The Historical Review, chs. 1-4. The Backward Look.

Introduction, 1. 1-5, place, time and date.

The Journey Reviewed, 1. 6-46. Reminders, 5-12; respon-sibility, 13-25; rebellion, 26-33; results, 34-36.

The Journey Resumed, chs. 2-4. Israel content, 2. 1-3; charged, 4-23; conquering, 24-3. 17; contemplating, 3. 18-22; cheered, 3. 24-29. Israel charged, ch. 4. Instructions, 1-24; incentives, 25-31; inducements, 32-38; interests, 39-49.

The Helpful Reminders, chs. .5-11. The Inward Look.

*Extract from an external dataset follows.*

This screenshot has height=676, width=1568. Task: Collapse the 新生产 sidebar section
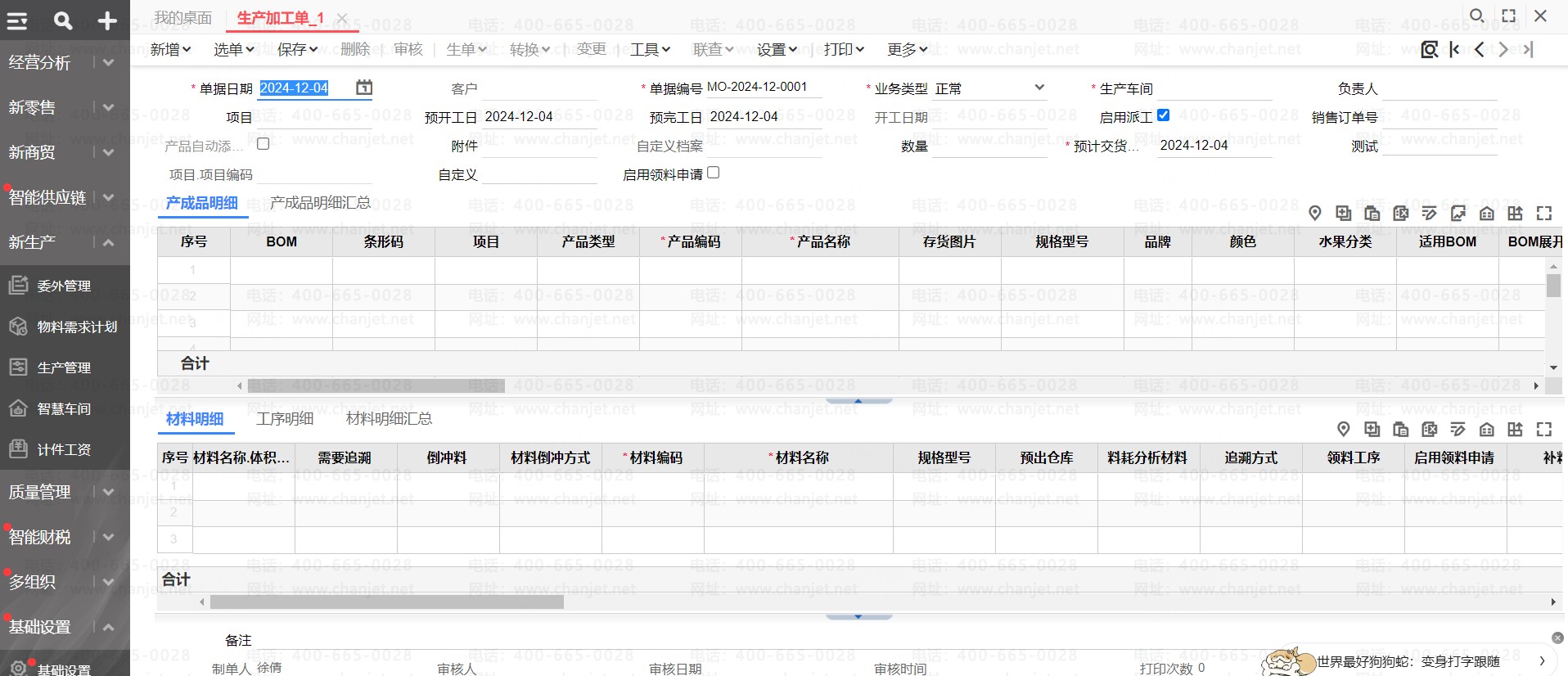tap(108, 242)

About the Law, chs. 5-6. The decalogue repeated., 5. 1-21; doubtful response, 22-33. Divine requirements, ch. 6. Learning His will, 1-3; loving His word, 4-9; live by obedience, 5-25.

About the Lord, chs. 7-8. His exalted standard, 7. 1-5; electing love, 6-11; encouraging promises, 12-26. Chapter 8, exhortations and warnings. Be grateful, 1-6; be hopeful, 7-10; be careful, 11-20.

About the Land, chs. 9-11. Chapter 9, the great day, 1-3; grave departure, 4-16; great intercession, 17-20, 25-29; grievous rebellions, 22-24; goodness revealed, 10. 1-11; God to be reverenced, 12-22, and obeyed, 11. 1-8; good days ahead, 9-25; the great alternative, 26-32.

The Heritage is Rich, chs. 12-26. The Forward Look.

Laws for Religious Life, chs. 12-16. (a) Purity in worship, chs. 12-14. Chapter 12: the divine choice, 1-11; daily communion, 12-15; cautions, 16-25; counsel, 26-32. Chapter 13: false prophets, 1-5; foolish passions, 6-11; final punishment, 12-18. Chapter 14: food laws, 1-21; financial laws, 22-29. (b) Piety in worship, chs. 15-16. The year of release, 15. 1-14; things to remember, 15. 15-23; redemption and rejoicing, 16. 1-17.

Laws for Political Life, chs. 16. 18-20. 19. The administra-tion of justice. The function of the judge, 16. 18 to 20. 19. No perversion, no partiality, no bribery, 16. 19; no idolatry, 17. 1-7. The priest, 17. 8-13, the highest court of appeal. The function of the king, 17. 14-20. His character, 14-17; conduct, 18-20. The priests and Levites, ch. 18: to be supported, 1-8; abominations to be rejected, 9-14; true and false prophets, 15-22. Chapter 19, protection in the land: refuge provided, 19. 1-10; righteousness demanded, 14-20. Rules for warfare, ch. 20; promises, 1-4; provision, 5-11; principles, 12-20.

Laws for Personal and Social Life, chs. 21-26. Chapter 21: the restraint of lawlessness, 1-9; regard for women, 10-17; the rebellious son, 18. 21. Chapter 22: rules for charity and purity. Chapter 23: rights of citizenship, 1-8; regulations against impurity, 9-14; civil rights, 19-25. Chapter 24: sanctity of marriage, 1-5; sacredness of human life, 6-9; special regard for the poor, 10-22. Chapter 25: rules of justice, mercy and purity. Chapter 26: reaching the land. Remember thy God, 1-9; recognize His claims, 10-15; resolve to keep His Word, 16-19.

The Highway of Responsibility, chs. 27 to 31. 13. The Inspiring Look.

Instructions for the Land, ch. 27. The law inscribed, 1-10; the law implied, 9-26.

Involvement in the Land, chs. 28 to 31. 10. The experience of blessing, 28. 1-14; emphasis on curses, 28. 15-68. Exposition of the covenant, ch. 29. Its cautions, 1-29; its challenge, 30. 1-10; its choice, 11-20; its commands, 31. 1-13.

The Hero’s Final Revelation, chs. 31-34. The Godward Look.

Counselling, ch. 31. Charges to Joshua and the Levites.

Singing, ch. 32. Of Israel’s election, 6-14; rebellion, 15-19; rejection, 20-21; retribution, 22-35; restoration, 36-44. Closing exhortation, 45-52.

Blessing, ch. 33. The tribes individually, 1-25; then inclus-ively.

Passing, ch. 34. The vision he was given, 1-4; the valley of burial, 6-8; his value to the nation, 10-12.

Suggestions for Closer Study. The key passages of the book are worthy of study; see especially chapters 6. 4-5; 7. 6-13; 10. 12-13; 11. 26-28; 26. 16-19 and 32. 46-47. Its keywords are the expressions “The Lord thy God” and “The Lord your God”, over 200 times; “The land which the Lord thy God giveth thee”, 24 times; the commands to “do”, 50 times, to “remember”, and “forget not”, over 20 times; to “fear the Lord”, 14 times; and to “love the Lord”, 10 times.